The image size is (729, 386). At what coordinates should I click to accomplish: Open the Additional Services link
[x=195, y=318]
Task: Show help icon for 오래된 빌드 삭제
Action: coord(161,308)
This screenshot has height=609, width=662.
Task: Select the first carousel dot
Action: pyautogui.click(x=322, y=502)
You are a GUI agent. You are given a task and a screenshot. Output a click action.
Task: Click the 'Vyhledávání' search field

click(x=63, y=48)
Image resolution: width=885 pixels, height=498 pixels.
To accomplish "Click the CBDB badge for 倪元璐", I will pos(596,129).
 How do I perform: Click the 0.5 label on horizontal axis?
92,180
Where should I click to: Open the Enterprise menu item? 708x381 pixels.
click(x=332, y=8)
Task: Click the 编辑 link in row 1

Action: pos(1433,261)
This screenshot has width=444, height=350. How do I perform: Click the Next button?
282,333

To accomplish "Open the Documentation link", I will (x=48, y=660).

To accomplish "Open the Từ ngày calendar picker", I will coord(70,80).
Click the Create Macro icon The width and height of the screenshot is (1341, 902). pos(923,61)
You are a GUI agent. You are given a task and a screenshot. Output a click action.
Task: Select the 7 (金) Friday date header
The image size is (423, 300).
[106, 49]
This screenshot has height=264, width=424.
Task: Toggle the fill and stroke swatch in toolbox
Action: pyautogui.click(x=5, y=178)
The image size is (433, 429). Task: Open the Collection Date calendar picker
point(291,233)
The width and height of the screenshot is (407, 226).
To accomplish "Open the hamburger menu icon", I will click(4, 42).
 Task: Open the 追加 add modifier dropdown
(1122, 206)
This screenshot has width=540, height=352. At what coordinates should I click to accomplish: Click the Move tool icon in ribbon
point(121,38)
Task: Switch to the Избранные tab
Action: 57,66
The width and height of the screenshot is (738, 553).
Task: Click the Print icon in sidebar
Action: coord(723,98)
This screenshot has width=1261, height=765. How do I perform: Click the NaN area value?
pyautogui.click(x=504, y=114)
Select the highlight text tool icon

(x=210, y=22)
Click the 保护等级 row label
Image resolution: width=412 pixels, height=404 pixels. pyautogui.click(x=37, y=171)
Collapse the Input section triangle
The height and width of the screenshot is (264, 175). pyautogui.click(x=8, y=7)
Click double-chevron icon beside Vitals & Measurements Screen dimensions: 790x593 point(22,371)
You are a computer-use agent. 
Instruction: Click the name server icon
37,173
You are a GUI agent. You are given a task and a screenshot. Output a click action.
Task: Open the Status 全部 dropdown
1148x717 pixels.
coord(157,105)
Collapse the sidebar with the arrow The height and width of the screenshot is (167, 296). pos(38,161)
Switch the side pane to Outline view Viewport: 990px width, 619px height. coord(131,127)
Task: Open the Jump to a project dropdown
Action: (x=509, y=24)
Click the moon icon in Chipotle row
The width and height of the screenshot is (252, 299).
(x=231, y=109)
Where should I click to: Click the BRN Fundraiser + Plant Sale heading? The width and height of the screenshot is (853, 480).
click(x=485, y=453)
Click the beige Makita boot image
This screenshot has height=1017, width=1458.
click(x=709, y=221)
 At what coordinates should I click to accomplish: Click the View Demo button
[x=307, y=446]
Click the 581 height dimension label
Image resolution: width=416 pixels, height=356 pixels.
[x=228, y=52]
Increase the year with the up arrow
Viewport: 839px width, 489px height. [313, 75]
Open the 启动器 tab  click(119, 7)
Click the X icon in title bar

━━━━━━━━━━━━━━━━

> [TASK TO CARRY OUT]: Each line from the one with "Collapse the sidebar" to the end of the material should be duplicated exactly, and no other line.

> [OUTPUT]:
Collapse the sidebar with the arrow The height and width of the screenshot is (167, 296). pos(38,161)
Switch the side pane to Outline view Viewport: 990px width, 619px height. coord(131,127)
Task: Open the Jump to a project dropdown
Action: (x=509, y=24)
Click the moon icon in Chipotle row
The width and height of the screenshot is (252, 299).
(x=231, y=109)
Where should I click to: Click the BRN Fundraiser + Plant Sale heading? The width and height of the screenshot is (853, 480).
click(x=485, y=453)
Click the beige Makita boot image
This screenshot has height=1017, width=1458.
click(x=709, y=221)
 At what coordinates should I click to accomplish: Click the View Demo button
[x=307, y=446]
Click the 581 height dimension label
Image resolution: width=416 pixels, height=356 pixels.
[x=228, y=52]
Increase the year with the up arrow
Viewport: 839px width, 489px height. [313, 75]
Open the 启动器 tab  click(119, 7)
Click the X icon in title bar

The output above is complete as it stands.